> [Directions] Here, set down only the lines between the line that contains "Task: Show the Общая standings table" and the final line of the material, both included, exactly as written. Skip the pictures.
------------------------------------
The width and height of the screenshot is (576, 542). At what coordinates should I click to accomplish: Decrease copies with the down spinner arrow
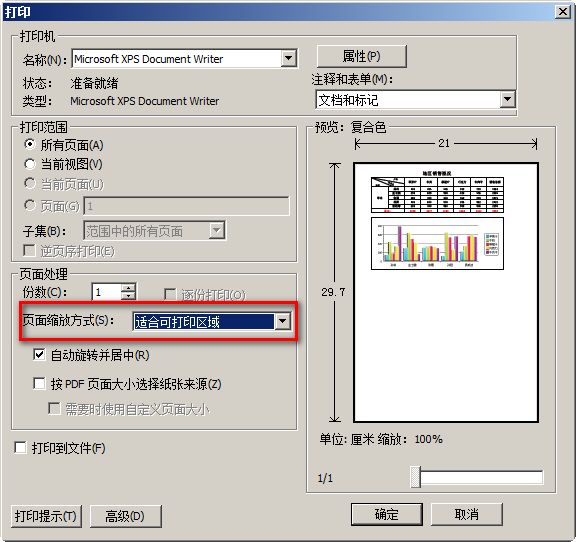pos(128,296)
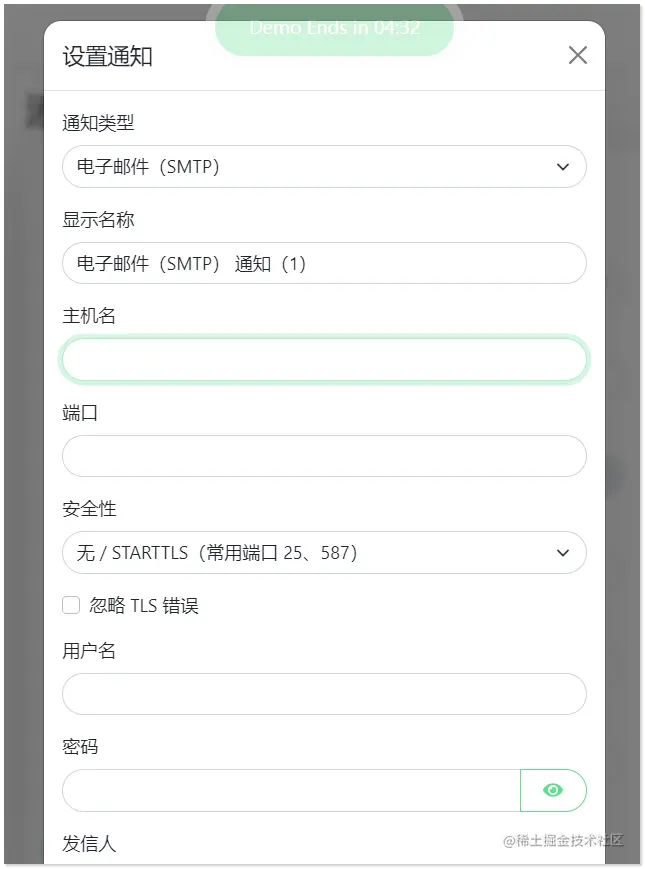Close the 设置通知 dialog with the X
Image resolution: width=645 pixels, height=869 pixels.
[x=577, y=55]
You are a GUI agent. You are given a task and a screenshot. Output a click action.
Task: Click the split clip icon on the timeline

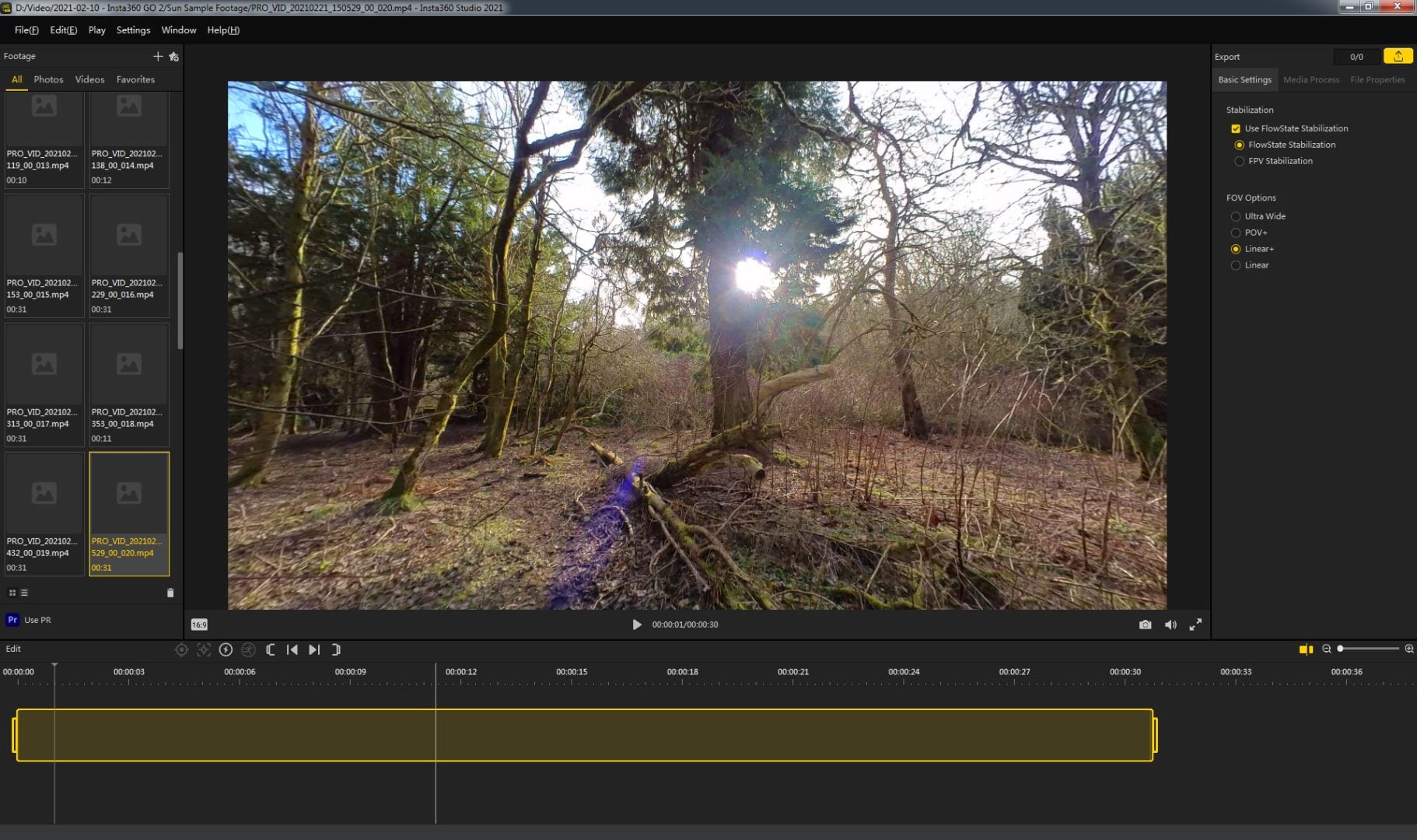(1306, 649)
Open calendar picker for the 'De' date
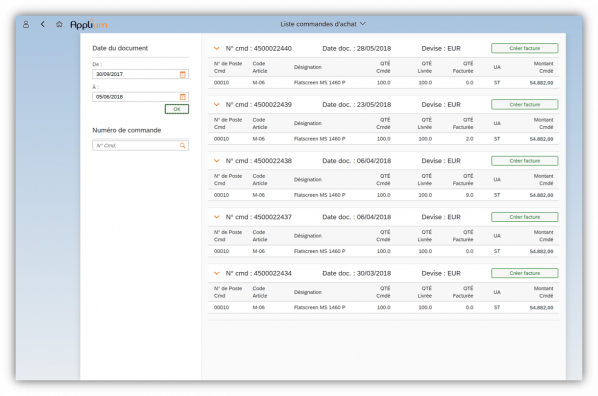598x396 pixels. click(x=183, y=74)
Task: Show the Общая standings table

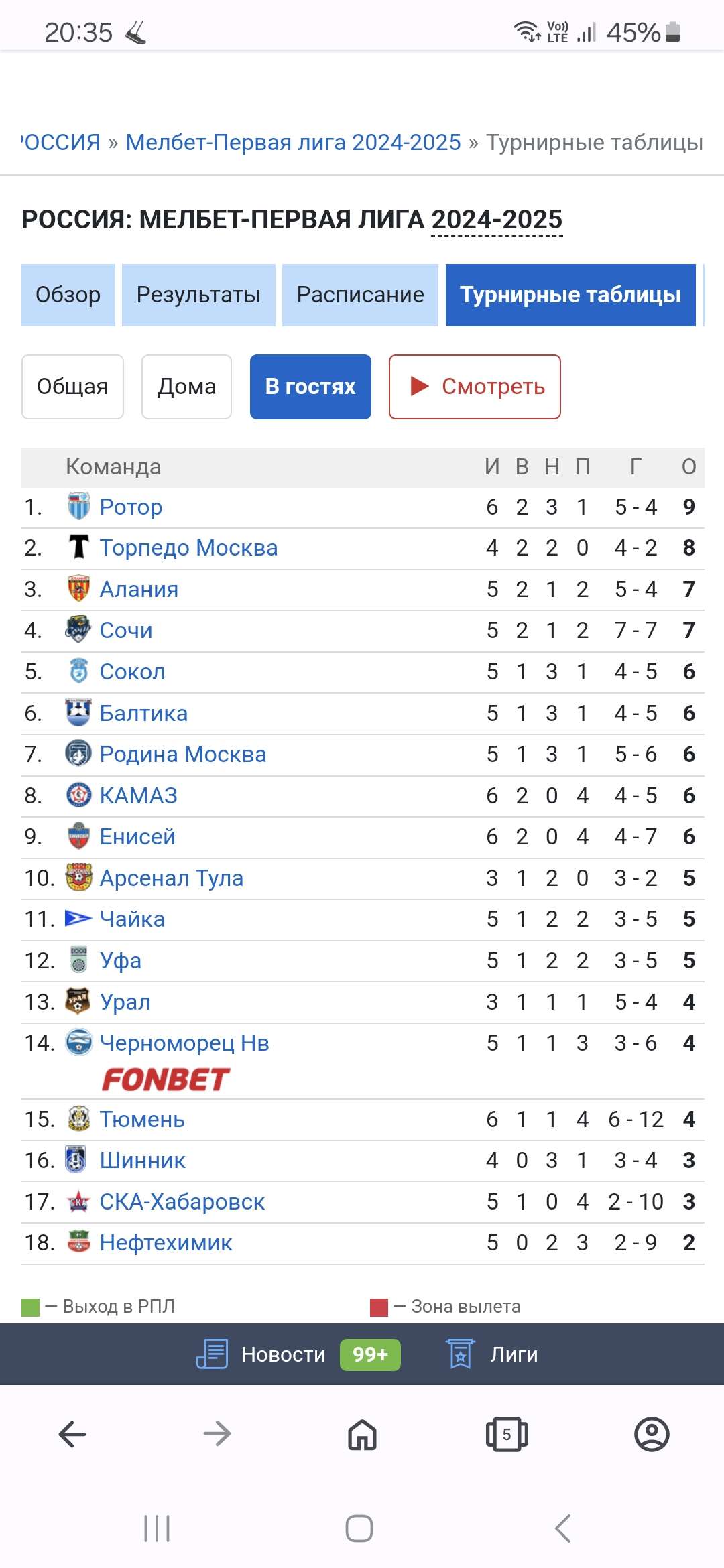Action: (x=72, y=387)
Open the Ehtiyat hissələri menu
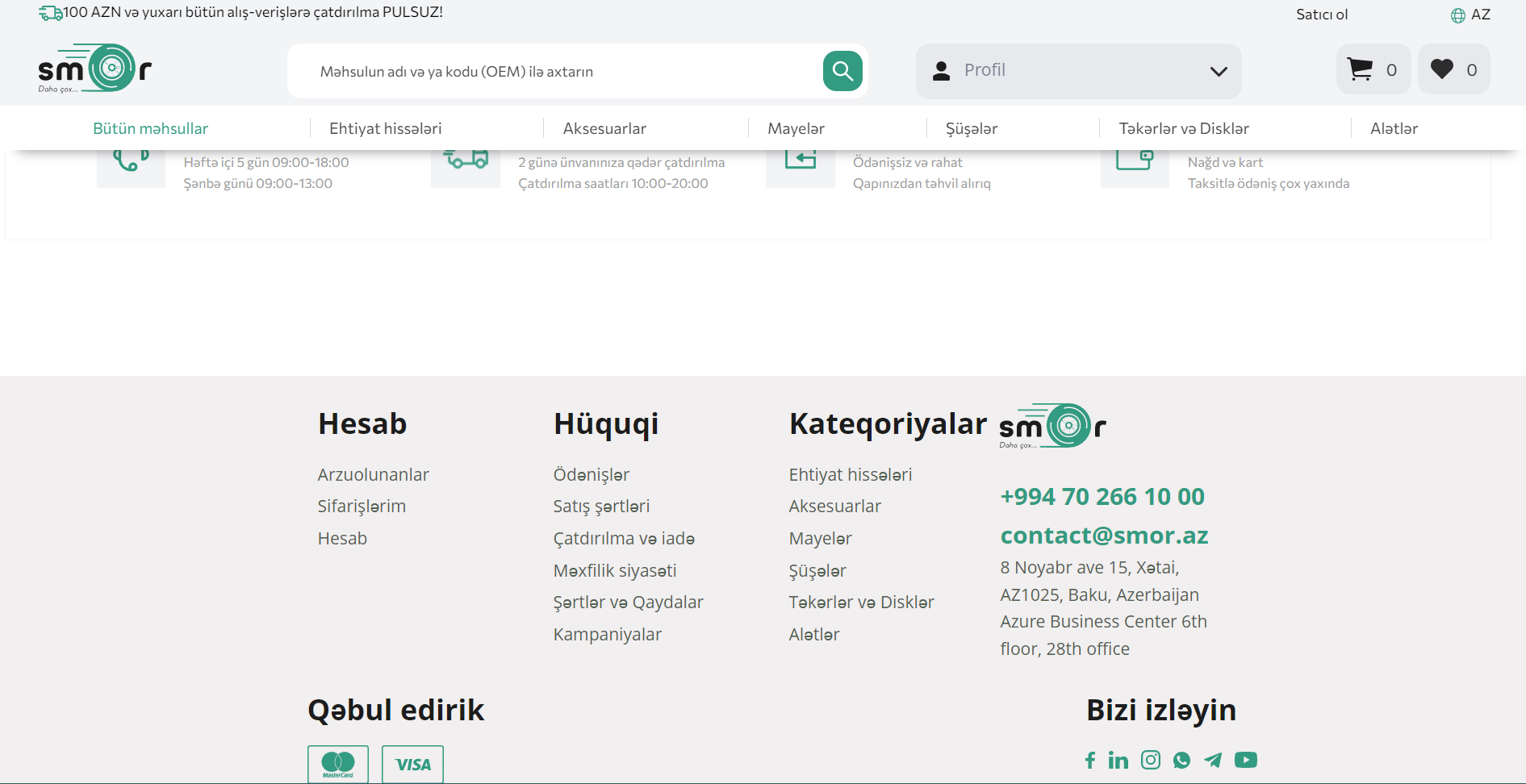The width and height of the screenshot is (1526, 784). tap(385, 128)
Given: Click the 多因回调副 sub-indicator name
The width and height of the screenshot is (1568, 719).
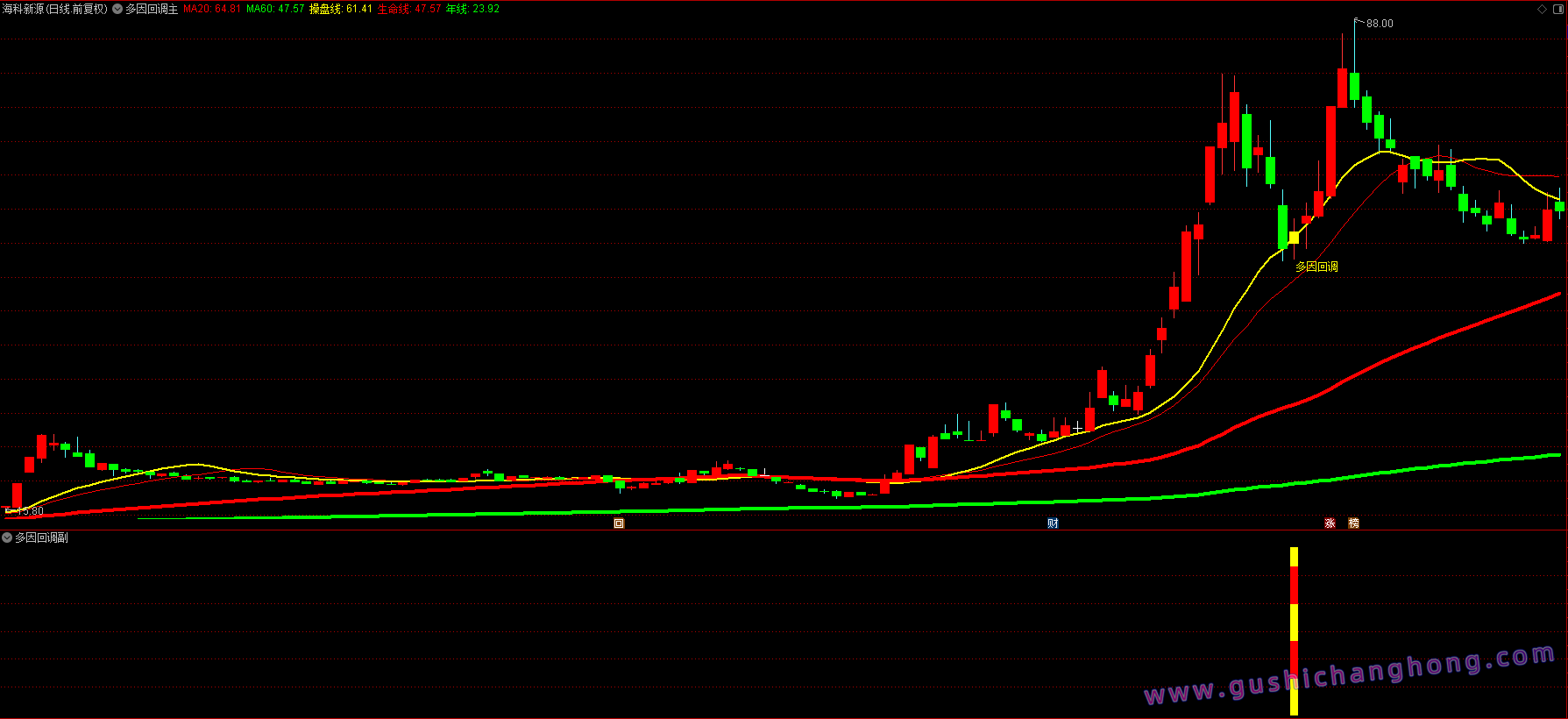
------------------------------------
> [Response for this exercise]
Task: Show the Общая standings table

Action: (x=72, y=387)
Open the Ehtiyat hissələri menu
The width and height of the screenshot is (1526, 784). tap(385, 128)
Given: Click the 多因回调副 sub-indicator name
The width and height of the screenshot is (1568, 719).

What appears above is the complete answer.